Work item: Images excluded, reproduce each line of the records exactly as it stands.

Data in this exercise:
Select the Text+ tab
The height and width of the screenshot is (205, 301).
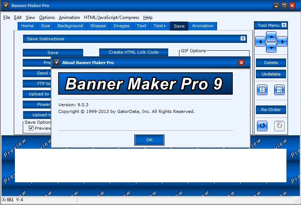click(x=160, y=26)
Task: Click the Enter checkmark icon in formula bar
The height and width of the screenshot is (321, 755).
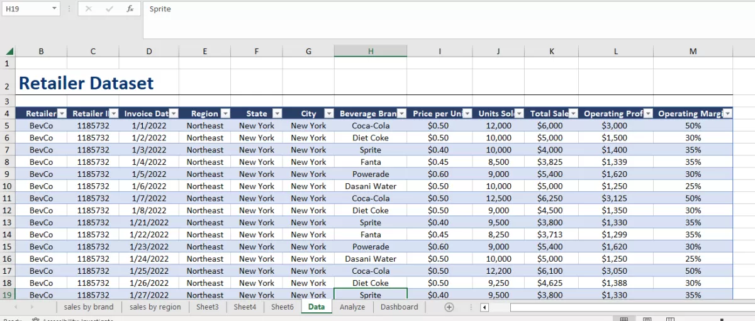Action: (x=109, y=9)
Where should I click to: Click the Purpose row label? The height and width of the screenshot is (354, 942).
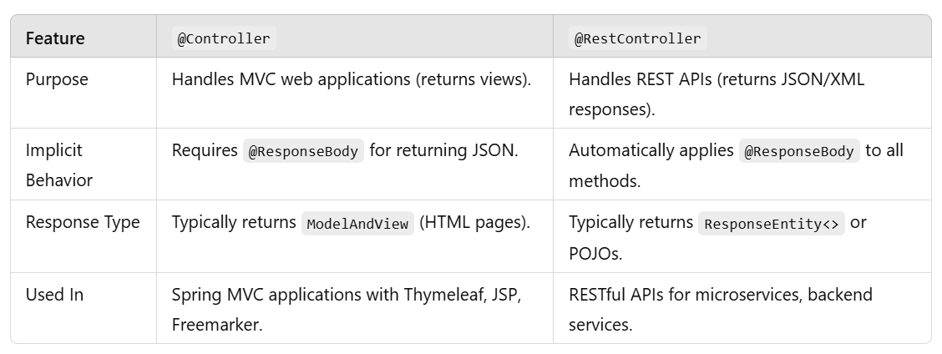pos(57,79)
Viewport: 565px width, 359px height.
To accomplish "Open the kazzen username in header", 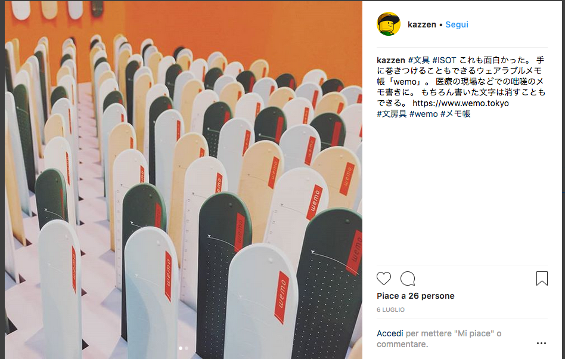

Solution below:
Select the Text+ tab
The height and width of the screenshot is (205, 301).
click(x=160, y=26)
Task: Click the Enter checkmark icon in formula bar
The height and width of the screenshot is (321, 755).
Action: (x=109, y=9)
Where should I click to: Click the Purpose row label? The height and width of the screenshot is (354, 942).
pos(57,79)
Viewport: 565px width, 359px height.
To accomplish "Open the kazzen username in header", 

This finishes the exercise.